Para muitos especialistas na área têxtil, a única chance de o Brasil não acabar devorado pela concorrência chinesa e manter mais ou menos intacta sua cadeia produtiva – grande geradora de empregos –, arriscando-se também um pouco mais na exportação, é tentar incorporar a expertise que já conseguiu no segmento de moda e design à indústria propriamente dita.

De fato, o país hoje já é um competitivo peso médio na indústria planetária da moda, do que um evento badalado como a São Paulo Fashion Week, realizada duas vezes por ano, é apenas um exemplo. Na versão Inverno 2010 – que, para efeito de mercado, é promovida no verão –, dezenas de estilistas brasileiros apresentaram suas coleções para um público proveniente de diversas partes do mundo. Festivais de moda similares (embora, naturalmente, bem menos concorridos) já acontecem também no país inteiro.

“O Brasil tem uma forte indústria de estilo, centros de pesquisa, um parque produtivo imenso e relativamente bem distribuído, além de identidades regionais que poderiam ser mais bem exploradas. Se conseguirmos juntar tudo isso, seremos muito mais competitivos”, afirma Giuliano Donini, presidente da catarinense Marisol e um dos principais expoentes do fórum Santa Catarina Moda Contemporânea, cujo objetivo é o desenvolvimento do setor têxtil naquele estado.

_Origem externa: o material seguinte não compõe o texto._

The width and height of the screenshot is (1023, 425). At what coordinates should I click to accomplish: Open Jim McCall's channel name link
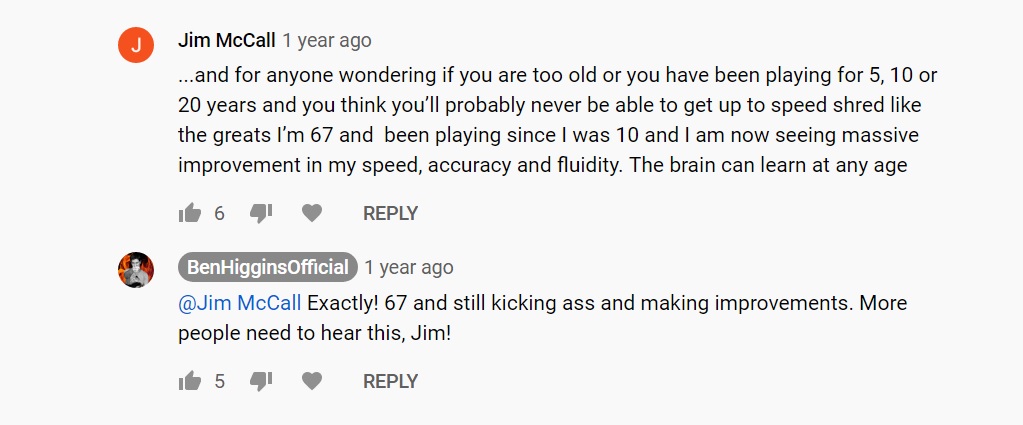(x=226, y=40)
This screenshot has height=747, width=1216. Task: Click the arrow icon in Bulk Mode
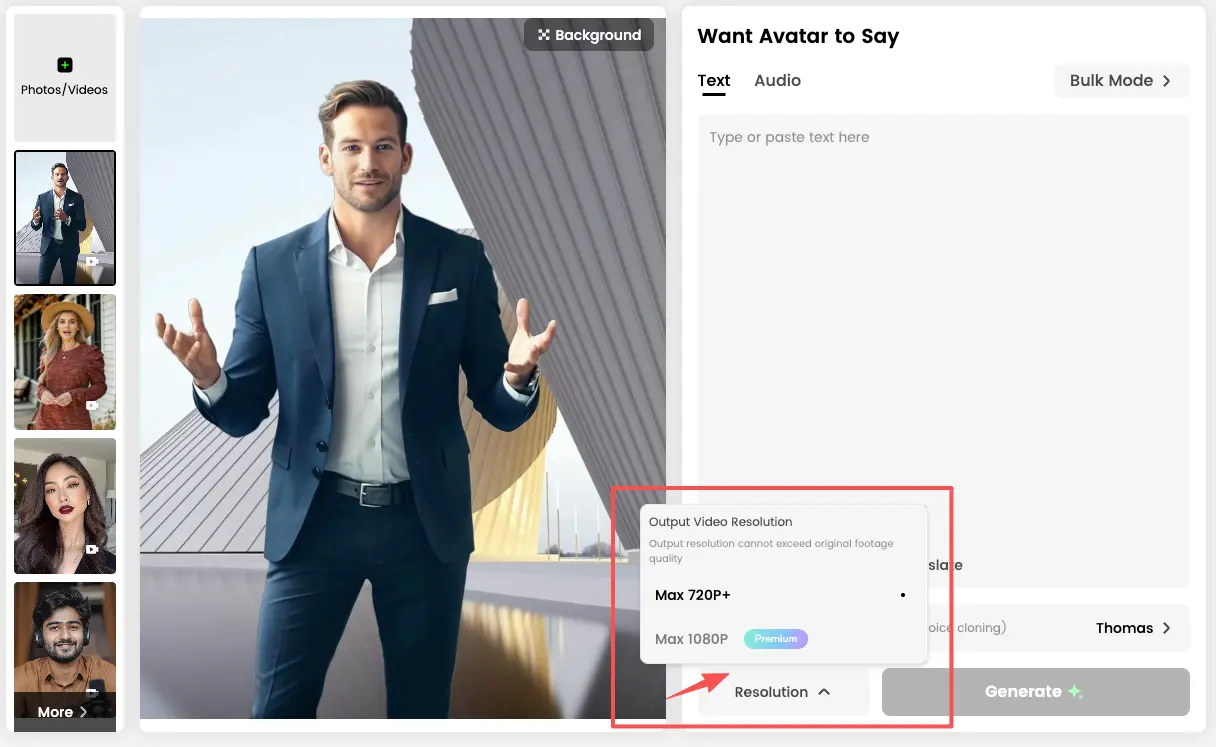[x=1166, y=81]
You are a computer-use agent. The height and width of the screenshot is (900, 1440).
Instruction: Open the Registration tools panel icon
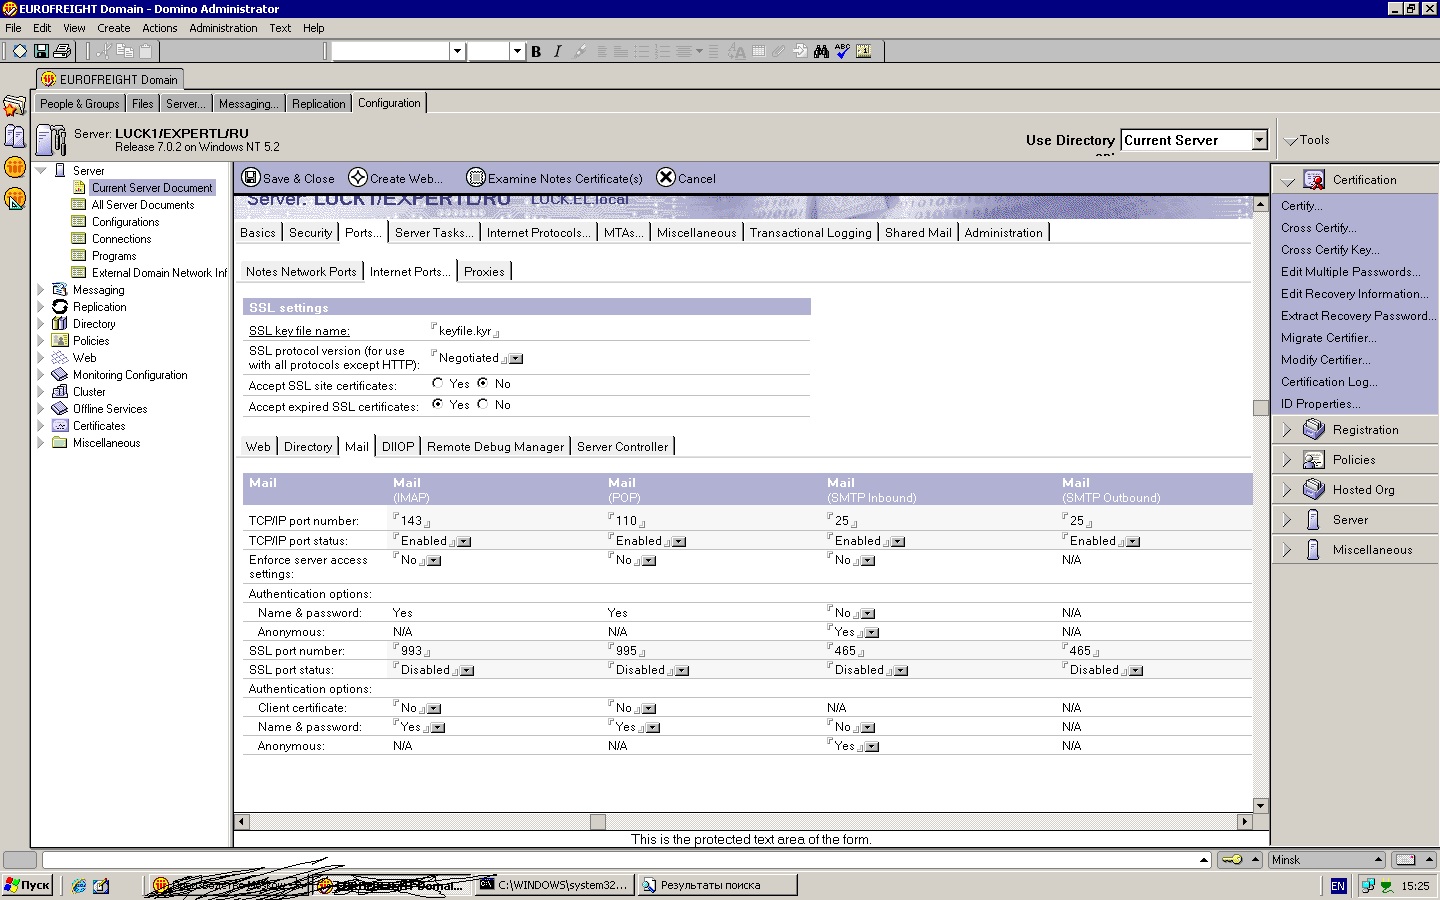click(1314, 429)
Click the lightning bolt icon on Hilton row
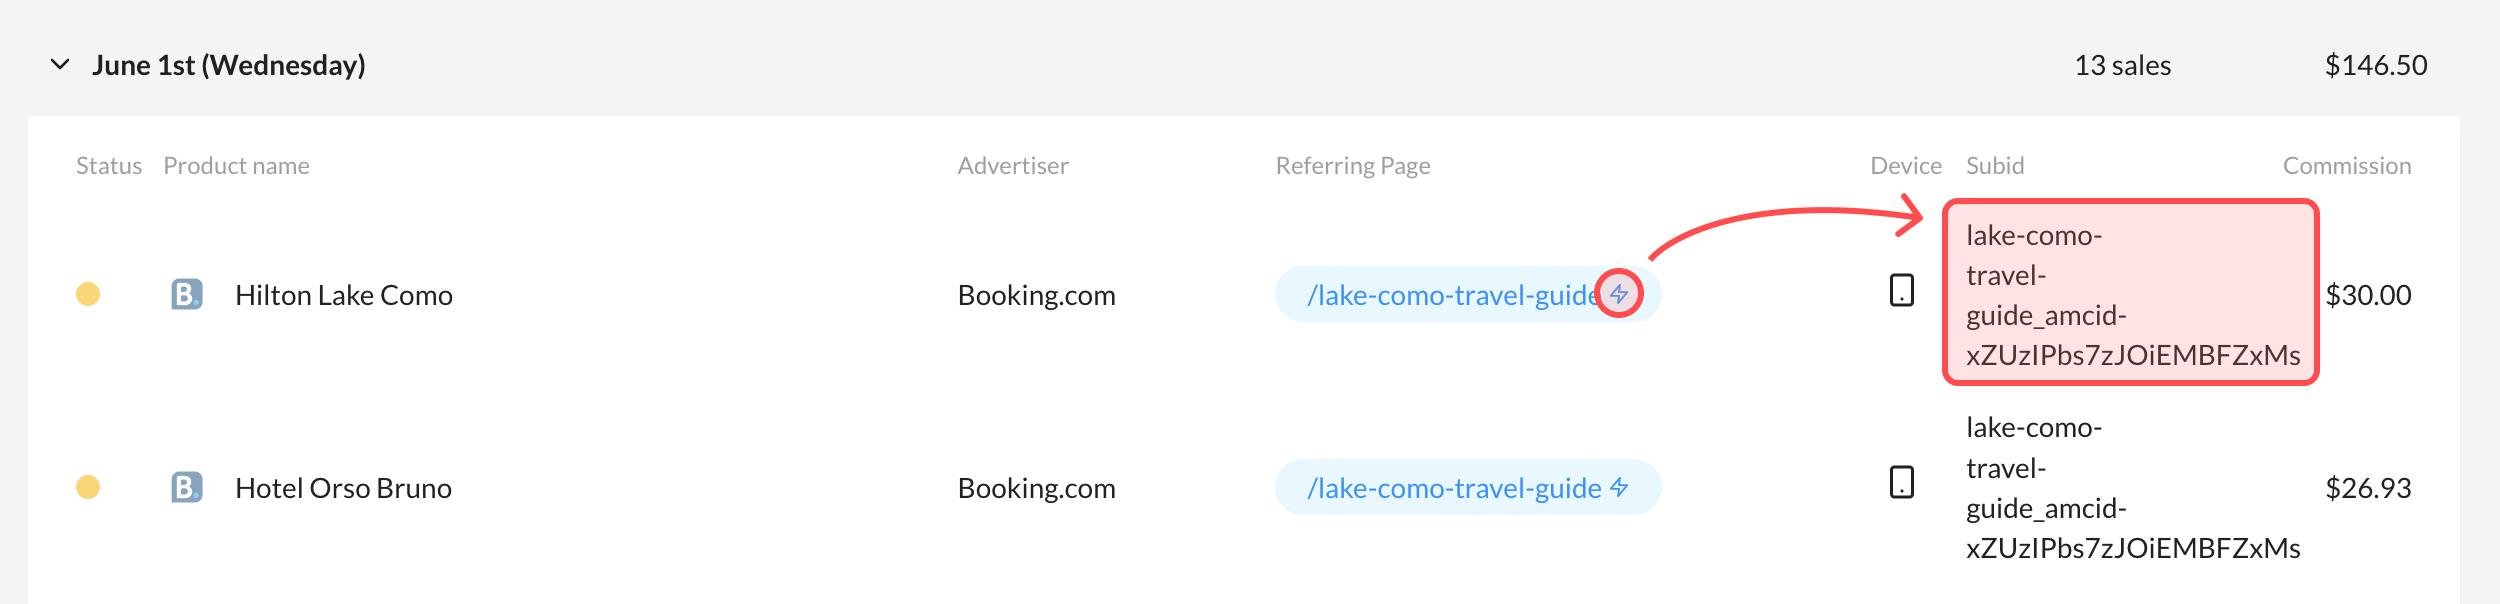Viewport: 2500px width, 604px height. 1619,294
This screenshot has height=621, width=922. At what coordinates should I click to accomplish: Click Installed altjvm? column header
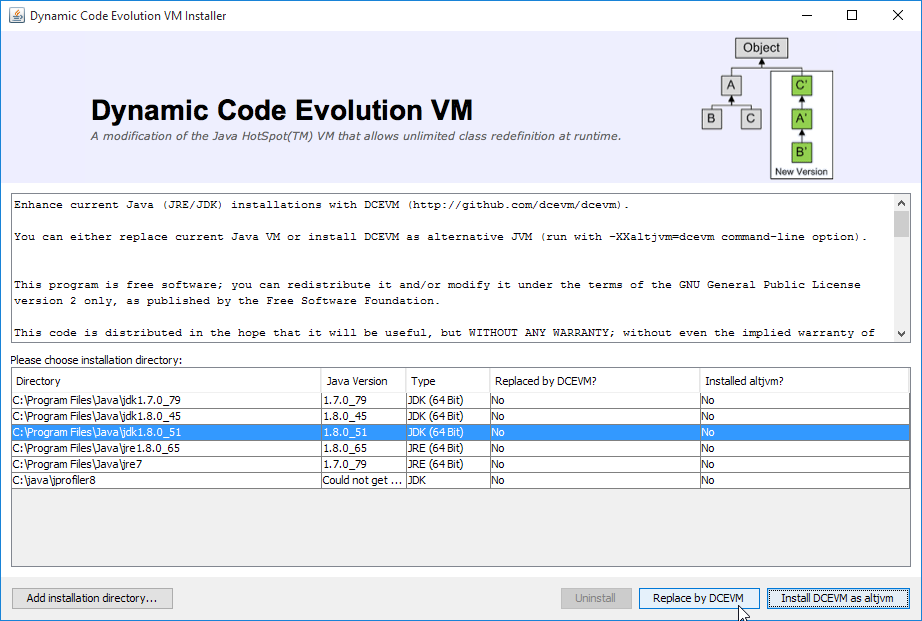(x=804, y=381)
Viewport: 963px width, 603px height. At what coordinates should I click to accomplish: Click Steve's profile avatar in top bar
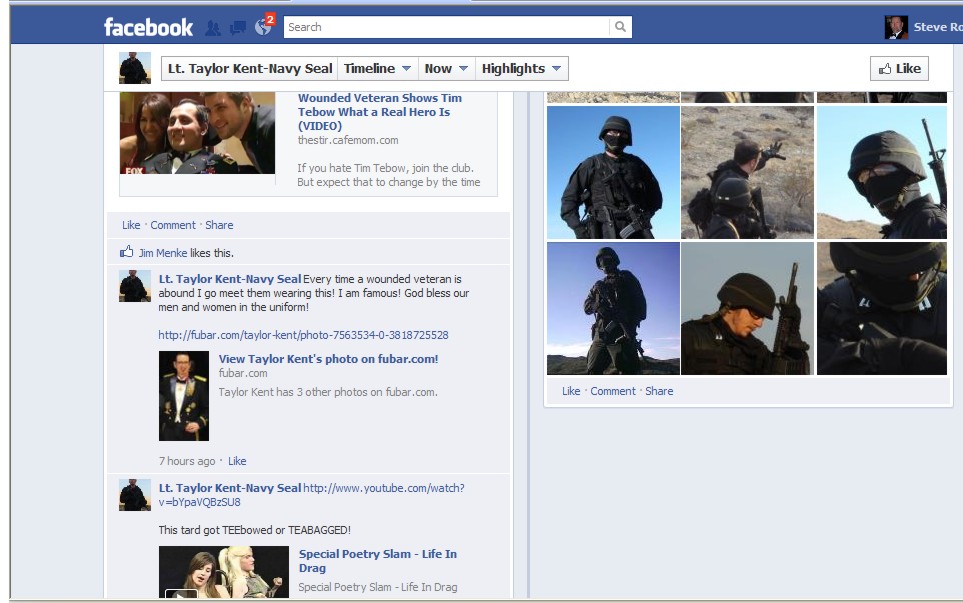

Uma vantagem comparativa do Brasil é a enormidade de cursos na área têxtil e de moda que surgiram nos últimos anos, e em praticamente todas as cidades mais importantes. Eles têm formado milhares de especialistas em áreas tão distintas como estilo e design, modelagem, marketing e negócios ou engenharia de produto.

“A formação profissional é fundamental para a profissionalização e para o crescimento do setor, além de ser reflexo do amadurecimento do mercado têxtil e de moda brasileiro”, diz Tatiana Putti, coordenadora de desenvolvimento da área de moda do Senac São Paulo. “Esses cursos serão cada vez mais essenciais para a difusão de conteúdos que atendam a indústria têxtil e de confecção, criando novos horizontes para ela.”